Programmation scientifique, culturelle et musicale ont ainsi rythmé la journée du 16 septembre dès 11 h avec une table ronde portant sur les réflexions socio-anthropologiques des liens Nature-Société(s) puis par une seconde sur les moyens d’actions et les nouveaux modèles pour reprendre racines. Ces tables rondes ont pu être menées par des enseignants-chercheurs spécialisés dans ces thématiques. Concernant la programmation scientifique, la journée s’est achevée par la projection du long-métrage La forêt de Djibril réalisé par Hommes et terre

En parallèle, plusieurs activités ont été proposées sur le campus, au cœur du Jardin d’agronomie tropicale : stand de tatouage, cours de Tai Chi et de Qi Gong, village associatif ou encore tirage de cartes ont été proposés sur la journée. Étudiantes et étudiants ont également pu participer à la conception d’une fresque collective sur le thème du Symbiocène qui correspond à l’ère nouvelle où l’empreinte de l’humain sera réduite au minimum. Enfin, des visites du jardin ont été proposées aux participants du festival afin de leur permettre de s’imprégner de ce lieu hors du temps. 

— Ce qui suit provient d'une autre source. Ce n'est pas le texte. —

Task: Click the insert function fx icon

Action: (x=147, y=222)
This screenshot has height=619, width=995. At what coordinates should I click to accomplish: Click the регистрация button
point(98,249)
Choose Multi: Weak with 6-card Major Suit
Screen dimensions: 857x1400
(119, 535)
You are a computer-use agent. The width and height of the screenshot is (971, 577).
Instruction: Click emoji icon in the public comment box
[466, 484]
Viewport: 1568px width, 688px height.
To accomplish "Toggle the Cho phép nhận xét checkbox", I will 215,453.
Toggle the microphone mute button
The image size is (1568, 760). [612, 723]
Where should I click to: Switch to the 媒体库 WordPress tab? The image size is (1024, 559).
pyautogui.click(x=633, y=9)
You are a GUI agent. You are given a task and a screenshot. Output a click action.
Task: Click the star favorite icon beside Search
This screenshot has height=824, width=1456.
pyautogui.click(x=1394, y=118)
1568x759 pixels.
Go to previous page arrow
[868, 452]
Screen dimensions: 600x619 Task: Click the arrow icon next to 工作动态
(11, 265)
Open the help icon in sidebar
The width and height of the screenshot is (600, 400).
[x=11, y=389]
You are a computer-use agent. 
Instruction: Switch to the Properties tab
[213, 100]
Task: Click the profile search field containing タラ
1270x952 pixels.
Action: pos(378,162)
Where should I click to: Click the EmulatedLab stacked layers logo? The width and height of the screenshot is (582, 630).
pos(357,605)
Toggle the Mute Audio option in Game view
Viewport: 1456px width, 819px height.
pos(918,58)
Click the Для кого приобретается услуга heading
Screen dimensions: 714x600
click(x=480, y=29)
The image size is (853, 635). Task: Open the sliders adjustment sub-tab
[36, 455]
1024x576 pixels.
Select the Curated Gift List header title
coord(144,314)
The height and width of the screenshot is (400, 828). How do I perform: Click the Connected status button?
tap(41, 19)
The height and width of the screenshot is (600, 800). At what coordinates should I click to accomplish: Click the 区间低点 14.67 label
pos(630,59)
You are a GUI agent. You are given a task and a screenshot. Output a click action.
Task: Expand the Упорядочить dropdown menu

Comme chaque année, la journée s’est achevée au son d'artistes émergents conviés à monter sur l’une des deux scènes du festival : électropik et tropifunk. De la pop au rap en passant par le jazz, le rock ou encore l’afrobeat, de nombreux styles de musique ont été proposés par plus d’une dizaine d’artistes. 

Le rendez-vous annuel des anciens Tropikos 

De nombreux étudiants organisateurs des précédentes éditions du festival étaient présents pour l’occasion. « Ça me fait toujours très plaisir de revenir parce que c’est un lieu qu’on a connu, qu’on a aménagé, on connait beaucoup de personnes, des anciens étudiants mais aussi des enseignants. C’est vraiment devenu un rendez-vous annuel pour nous et c’est un moment pour lequel on tient à être présent », déclare Agathe Lacaze, Tropikos de la première édition du festival, en 2017. 

De Toulouse, Calais, Nantes… Ces derniers ont fait le déplacement des quatre coins de la France pour assister au festival des TroPikantes qu’ils ont vu naître et évoluer depuis. Né de la volonté des étudiants de l’AED, avec le soutien de l’administration dans le cadre des 60 ans de l’IEDES, ce festival est présenté par cette dernière comme une nécessité pour l’université et le campus. « Heureusement que ce festival s’est créé parce que je pense que c’était vraiment un besoin. Le campus est assez excentré et c’est beau de l’ouvrir et de faire venir d’autres personnes », explique Agathe. C’est ainsi que ce campus, situé au cœur du bois de Vincennes, a accueilli pour chaque édition des milliers de participants qu’ils soient étudiants ou personnels de Paris 1 Panthéon-Sorbonne. 

« Je trouve que le festival n’a pas vraiment changé, c’est plus ou moins les mêmes dispositions, la même veine mais il y a chaque année de nouvelles propositions d’activités, une nouvelle thématique. C’est assez intéressant de constater cela », détaille Marilène Mesnil, étudiante organisatrice de la troisième édition, en 2018. D’année en année le festival ne cesse de se réinventer. Ainsi, même si le principe reste le même, aucune édition ne se ressemble. Agathe Lacaze l’explique ainsi : « C’est original que chaque année ce soit de nouveaux étudiants qui l’organisent puisque ça permet de garder une certaine fraîcheur, une inventivité, une créativité. » Par ailleurs, ces améliorations s’expliquent également par le fait que les organisateurs vivent le festival avant en tant que participant et/ou bénévoles pour ensuite prendre à leur charge l’édition suivante cette fois en tant que Tropikos. Ces derniers vous donnent ainsi rendez-vous l’an prochain pour la sixième édition des TroPikantes.